> WORK INSTRUCTION
Please write out only the lines running from the one with "Task: Open settings via the wrench icon" through the last line of the listing, each exactly as given.

> TASK DATA
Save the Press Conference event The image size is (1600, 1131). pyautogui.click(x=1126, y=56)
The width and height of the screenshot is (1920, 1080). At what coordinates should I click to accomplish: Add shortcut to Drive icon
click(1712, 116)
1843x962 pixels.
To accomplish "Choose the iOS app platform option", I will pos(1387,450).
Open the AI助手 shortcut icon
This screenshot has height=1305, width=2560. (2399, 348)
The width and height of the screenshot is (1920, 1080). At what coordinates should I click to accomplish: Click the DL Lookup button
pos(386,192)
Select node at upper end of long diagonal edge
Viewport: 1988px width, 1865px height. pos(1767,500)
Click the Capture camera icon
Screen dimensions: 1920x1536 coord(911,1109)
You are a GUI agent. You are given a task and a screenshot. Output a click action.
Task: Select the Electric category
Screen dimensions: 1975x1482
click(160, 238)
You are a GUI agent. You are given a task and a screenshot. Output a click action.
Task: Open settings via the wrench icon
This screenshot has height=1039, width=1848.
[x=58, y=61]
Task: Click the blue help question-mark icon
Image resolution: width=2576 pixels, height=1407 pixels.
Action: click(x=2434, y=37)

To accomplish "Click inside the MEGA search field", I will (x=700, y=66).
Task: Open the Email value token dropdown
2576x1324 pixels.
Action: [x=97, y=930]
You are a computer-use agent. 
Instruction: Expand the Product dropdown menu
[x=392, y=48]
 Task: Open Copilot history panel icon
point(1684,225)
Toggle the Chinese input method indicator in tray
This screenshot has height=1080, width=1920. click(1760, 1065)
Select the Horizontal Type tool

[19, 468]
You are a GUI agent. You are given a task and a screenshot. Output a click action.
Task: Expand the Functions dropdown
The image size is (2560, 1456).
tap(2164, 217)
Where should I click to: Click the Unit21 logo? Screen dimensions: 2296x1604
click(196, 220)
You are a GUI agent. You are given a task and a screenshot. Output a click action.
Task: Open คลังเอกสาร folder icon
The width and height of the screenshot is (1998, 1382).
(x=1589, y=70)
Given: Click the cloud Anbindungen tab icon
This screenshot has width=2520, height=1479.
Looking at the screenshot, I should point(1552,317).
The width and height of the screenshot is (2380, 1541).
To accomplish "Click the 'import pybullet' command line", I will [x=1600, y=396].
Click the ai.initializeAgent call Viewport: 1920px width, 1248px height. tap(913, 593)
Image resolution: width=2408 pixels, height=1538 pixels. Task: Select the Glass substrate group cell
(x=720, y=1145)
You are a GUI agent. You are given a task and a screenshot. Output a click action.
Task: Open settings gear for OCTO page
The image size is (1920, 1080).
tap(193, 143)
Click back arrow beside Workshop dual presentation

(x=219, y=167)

> RESPONSE TO THE TASK
Task: Open settings via the wrench icon
This screenshot has height=1039, width=1848.
[x=58, y=61]
Task: Click the blue help question-mark icon
Image resolution: width=2576 pixels, height=1407 pixels.
Action: click(x=2434, y=37)

To accomplish "Click inside the MEGA search field", I will (x=700, y=66).
Task: Open the Email value token dropdown
2576x1324 pixels.
Action: [x=97, y=930]
You are a computer-use agent. 
Instruction: Expand the Product dropdown menu
[x=392, y=48]
 Task: Open Copilot history panel icon
point(1684,225)
Toggle the Chinese input method indicator in tray
This screenshot has height=1080, width=1920. click(1760, 1065)
Select the Horizontal Type tool

[19, 468]
You are a GUI agent. You are given a task and a screenshot. Output a click action.
Task: Expand the Functions dropdown
The image size is (2560, 1456).
tap(2164, 217)
Where should I click to: Click the Unit21 logo? Screen dimensions: 2296x1604
click(196, 220)
You are a GUI agent. You are given a task and a screenshot. Output a click action.
Task: Open คลังเอกสาร folder icon
The width and height of the screenshot is (1998, 1382).
(x=1589, y=70)
Given: Click the cloud Anbindungen tab icon
This screenshot has width=2520, height=1479.
Looking at the screenshot, I should point(1552,317).
The width and height of the screenshot is (2380, 1541).
To accomplish "Click the 'import pybullet' command line", I will [x=1600, y=396].
Click the ai.initializeAgent call Viewport: 1920px width, 1248px height. tap(913, 593)
Image resolution: width=2408 pixels, height=1538 pixels. Task: Select the Glass substrate group cell
(x=720, y=1145)
You are a GUI agent. You are given a task and a screenshot. Output a click action.
Task: Open settings gear for OCTO page
The image size is (1920, 1080).
tap(193, 143)
Click back arrow beside Workshop dual presentation

(x=219, y=167)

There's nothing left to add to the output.